The NTSB last month released a cache of documents indicating Hussain repeatedly changed the listed number of seats in the 2001 Ford Excursion limo and took other steps to avoid safety regulations. In particular, Prestige took pains to avoid more stringent inspection rules intended to ensure a modified vehicle has the braking capacity and other requirements for carrying a heavier load, according to the NTSB documents.
 
When it registered the limo, it didn't disclose to the Department of Motor Vehicles that it had been stretched, as required, and falsified the seating capacity from 18 down to 11. The company further reduced the seating capacity to 8 when it registered the vehicle in 2017, and listed the capacity as 10 in 2018, documents show.
 
Any vehicle with 15 or more seats is defined as a bus under state regulations and is subject to semi-annual inspections.
 
Thomas King, who lost four daughters in the crash, said he agreed that "all the parties dropped the ball." Kevin Cushing, who lost his son, said as difficult as it was to read the NTSB report, it was good to see all the facts laid out.
 
"There's certainly not any closure, by any stretch," Cushing said. "Does it reopen wounds?

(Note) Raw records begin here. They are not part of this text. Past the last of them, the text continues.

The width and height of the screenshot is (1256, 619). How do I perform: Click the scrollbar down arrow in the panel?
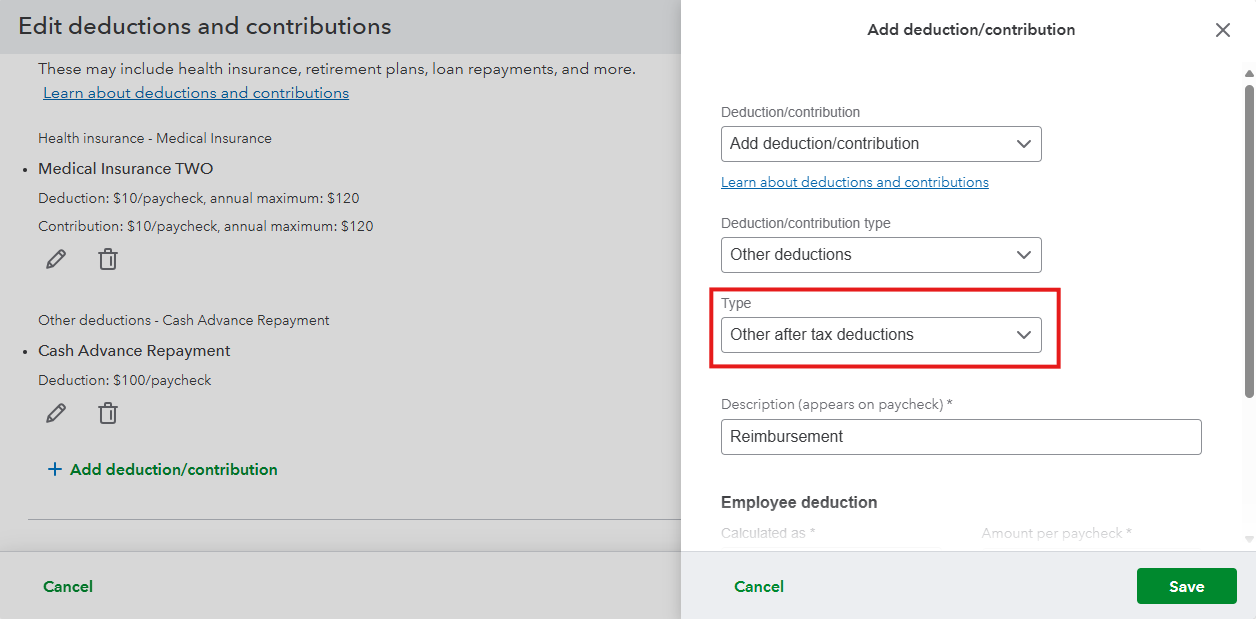(1249, 539)
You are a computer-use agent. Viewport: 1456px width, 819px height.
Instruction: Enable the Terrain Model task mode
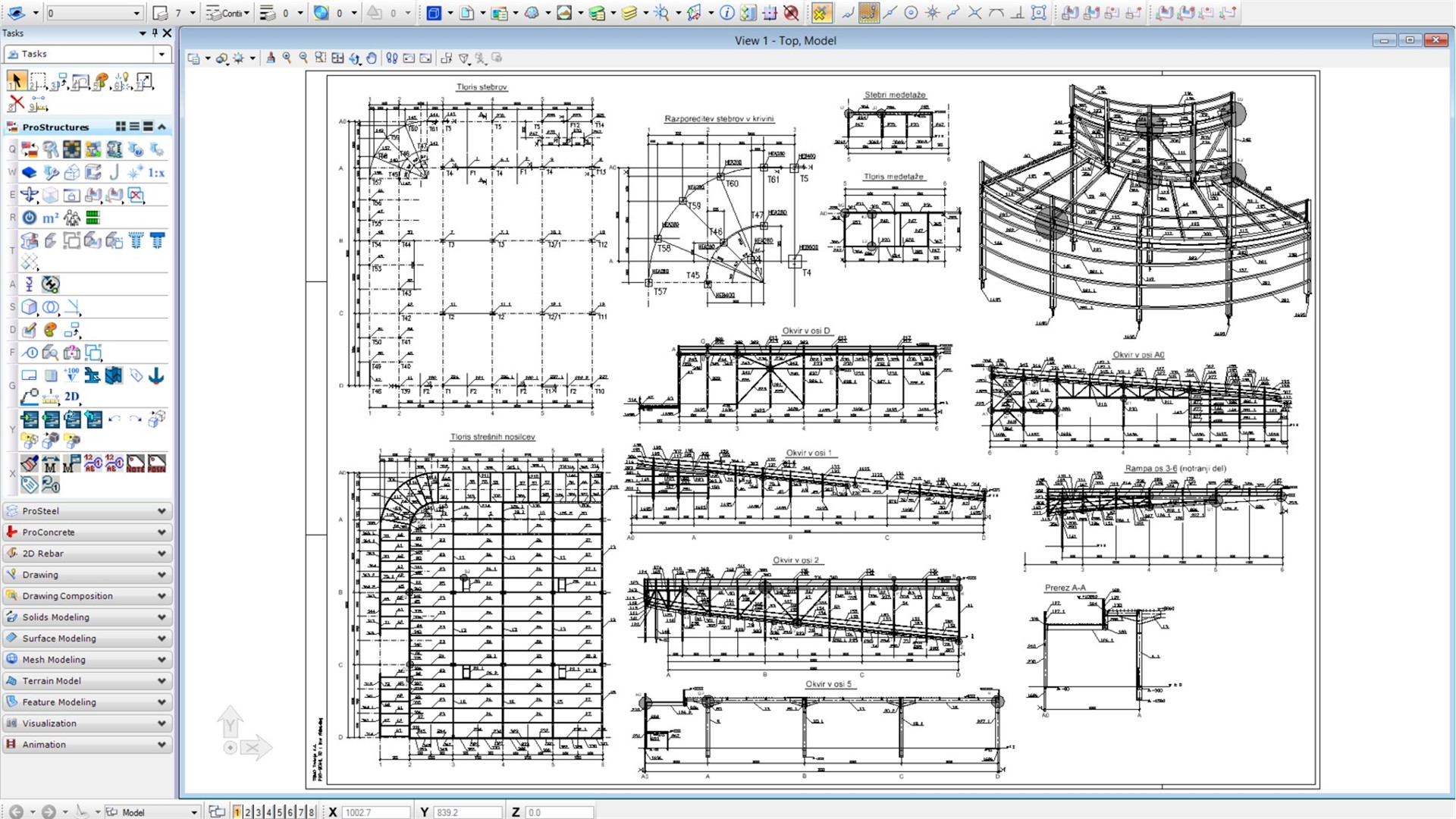[85, 680]
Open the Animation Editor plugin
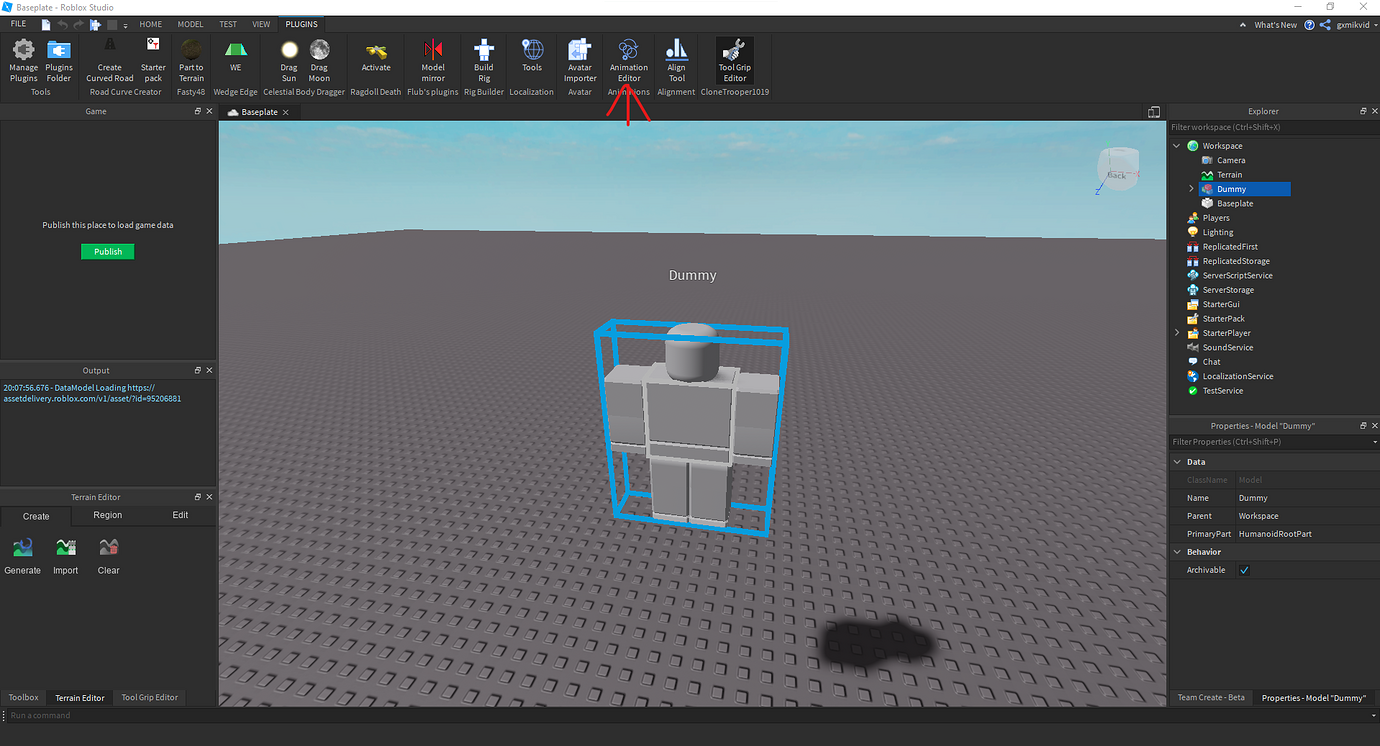Screen dimensions: 1380x746 point(628,58)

I'm not sure that the wounds have closed."
 
NTSB Chairperson Robert Sumwalt also criticized the local prosecutor and state police for failing to cooperate with the agency and delaying the completion of the investigation to almost two full years after the crash.
 
"Unfortunately, the parallel criminal investigation conducted by the Schoharie County District Attorney's Office and the New York State Police significantly impeded and curtailed our typical investigative efforts," Sumwalt said in his opening statement. "Particularly early in our investigation, some NTSB investigators were outright blocked from even viewing, let alone examining, critical evidence."